El comandante Slith se guardó la daga, que ya había perdido su resplandor mágico. Se aseguró de que quedara bien escondida, después guiñó un ojo serpentino a Raistlin y salió tranquilamente, pisando los libros que cubrían el suelo.

Exhausto y aliviado, Raistlin se dejó caer en el taburete. Lamentaba haberse quedado sin la daga, que de verdad significaba mucho para él, pero el sacrificio merecía la pena.

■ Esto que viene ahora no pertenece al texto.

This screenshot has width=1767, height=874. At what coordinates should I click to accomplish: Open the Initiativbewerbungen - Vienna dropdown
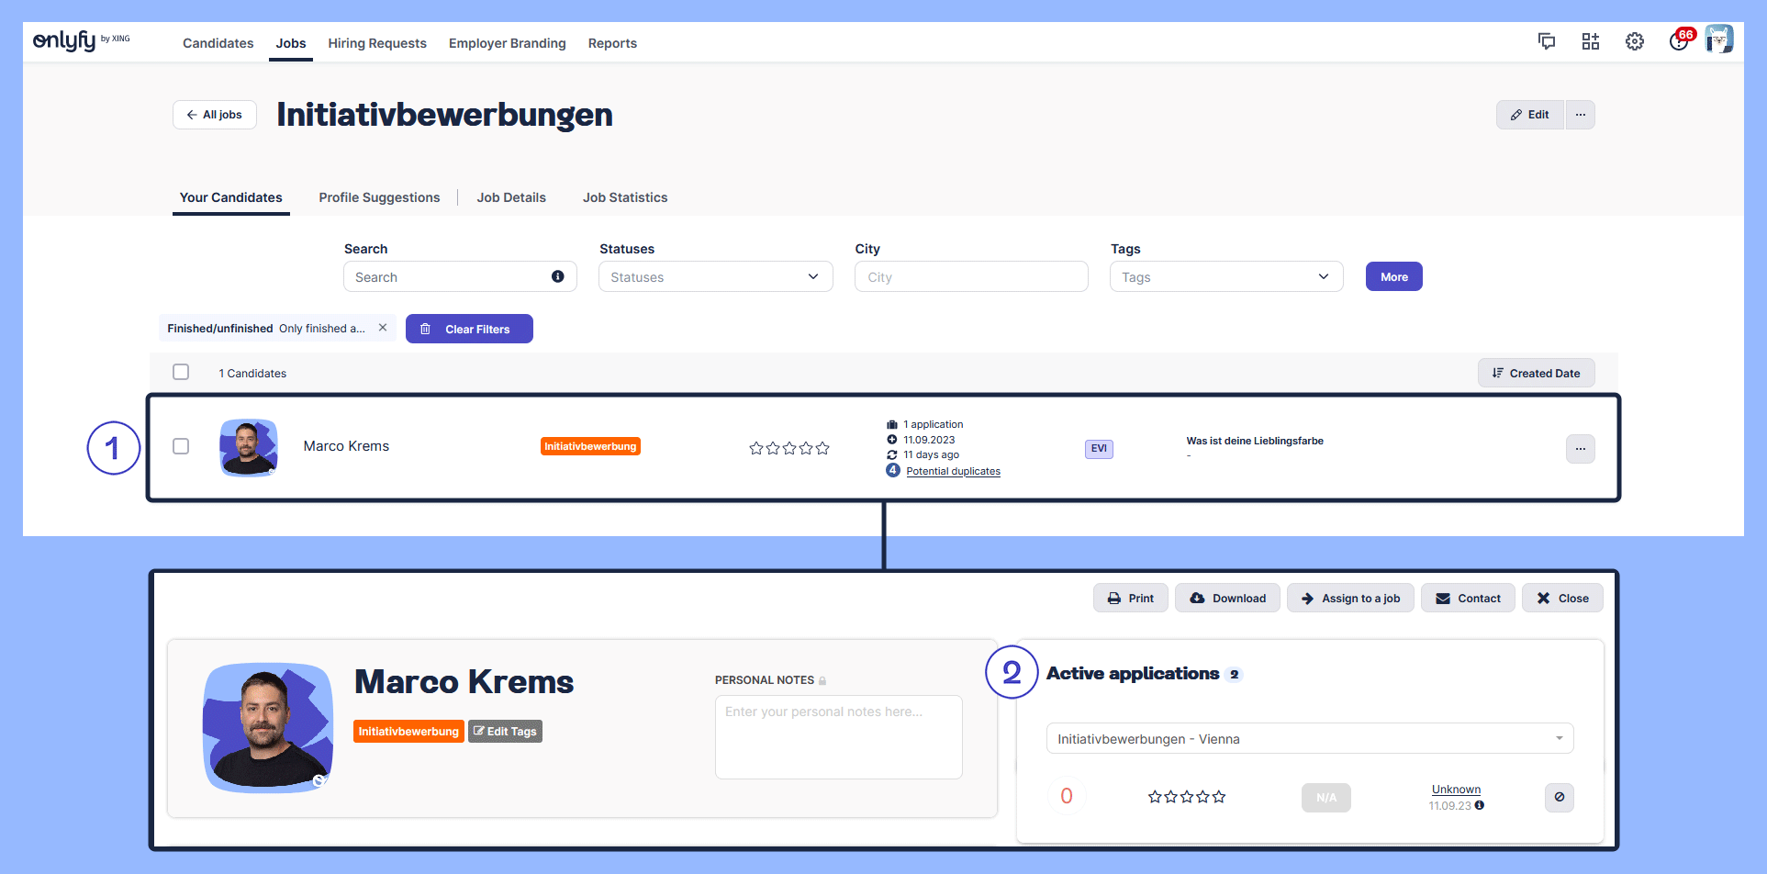click(x=1309, y=739)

El brillo más intenso que desprendía la daga había evitado que el sivak se fijara en el tenue resplandor verdoso que salía de la bolsa.

Fuera de la biblioteca, los tres viejos se lamentaban por los destrozos y amenazaban con quejarse ante el Señor de la Noche. Pero ninguno se presentaba voluntario para presentar la queja, y acabaron decidiendo que delegarían en Iolanthe para que se encargara de sus protestas. Una vez tomada la decisión, todos se pusieron de acuerdo en que lo mejor era beber algo que les calmara los nervios. Nariz Torcida pasó por delante de la puerta de la biblioteca de camino al tonel donde guardaban la cerveza y reprendió a Raistlin por estar allí sentado. Ya debería haber empezado a limpiar el desastre de la cocina.

Raistlin no le hizo caso. Se quedó sentado en su taburete, rodeado de libros de hechizos para niños y pergaminos con la mitad de las palabras mal escritas y de tratados banales sobre loros. La certeza de que la Reina Oscura, la diosa más peligrosa y poderosa entre todos los dioses, lo buscaba a él y al Orbe de los Dragones lo había dejado paralizado. Sólo era cuestión de tiempo que diera con los dos.